Em todo este percurso, o ego é o grande supervisor e faz uso dos mecanismos de defesa referidos para combater os instintos inerentes à expressão do id. É esta a grande distinção do trabalho de Freud pai, mais preocupado com a interpretação dos sonhos do que com a atuação do ego perante as expressões do subconsciente. Apesar disso, nota-se uma grande consideração e atenção para aquele que lhe legou o interesse pelo estudo a mente humana.
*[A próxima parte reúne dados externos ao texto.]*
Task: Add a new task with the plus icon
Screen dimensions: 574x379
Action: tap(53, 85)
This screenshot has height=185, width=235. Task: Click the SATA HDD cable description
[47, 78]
Aliás, tal foi a sua atenção para que a área que o seu pai ajudou a popularizar que viria a fundar o futuro Anna Freud National Centre for Children and Families, um centro de investigação e de tratamento dedicado à saúde mental infantil.

Melanie Klein e Anna Freud abriram as portas para que a psicanálise se pudesse direcionar para as crianças, para o seu apoio e acompanhamento, de forma a poder identificar e analisar perturbações mentais e psíquicas, que se prolongam até à adultidade. De um lado, Melanie Klein, que se fixou por Berlim e que se interessou por psicanálise após ela mesma ter ido a sessões da especialidade. Do outro, Anna Freud, que cresceu de perto na área, com o seu pai, Sigmund, e que fez carreira em Inglaterra. Não obstante serem duas mulheres numa sociedade de intelectuais pejada de homens, tornaram-se duas das mais conceituadas psicanalistas daquele século XX, com caminhos distintos, embora de fundamental importância para que as próprias crianças tivessem o devido e adequado cuidado pela sua saúde mental. Nesse sentido, desenhou-se um percurso, embora muito sustentado em conceitos associados à psicossexualidade, que ajudou a que os cuidados da saúde mental se tornasse menos tabu e pudesse, enfim, ser vista como necessidade básica da humanidade.